(Excerpt from a dataset)
((

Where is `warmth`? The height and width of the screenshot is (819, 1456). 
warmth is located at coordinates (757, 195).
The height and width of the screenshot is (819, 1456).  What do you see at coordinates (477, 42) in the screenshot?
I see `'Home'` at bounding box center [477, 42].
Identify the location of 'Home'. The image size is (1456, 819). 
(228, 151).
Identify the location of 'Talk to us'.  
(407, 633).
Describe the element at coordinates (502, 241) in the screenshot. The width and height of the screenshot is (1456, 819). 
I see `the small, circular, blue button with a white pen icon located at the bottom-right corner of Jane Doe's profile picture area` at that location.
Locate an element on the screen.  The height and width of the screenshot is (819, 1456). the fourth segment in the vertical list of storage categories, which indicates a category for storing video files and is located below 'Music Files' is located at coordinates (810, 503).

))

Copy all of the material above, line for line, without changing a character.

Where is `warmth`? The height and width of the screenshot is (819, 1456). 
warmth is located at coordinates (757, 195).
The height and width of the screenshot is (819, 1456).  What do you see at coordinates (477, 42) in the screenshot?
I see `'Home'` at bounding box center [477, 42].
Identify the location of 'Home'. The image size is (1456, 819). 
(228, 151).
Identify the location of 'Talk to us'.  
(407, 633).
Describe the element at coordinates (502, 241) in the screenshot. The width and height of the screenshot is (1456, 819). 
I see `the small, circular, blue button with a white pen icon located at the bottom-right corner of Jane Doe's profile picture area` at that location.
Locate an element on the screen.  The height and width of the screenshot is (819, 1456). the fourth segment in the vertical list of storage categories, which indicates a category for storing video files and is located below 'Music Files' is located at coordinates (810, 503).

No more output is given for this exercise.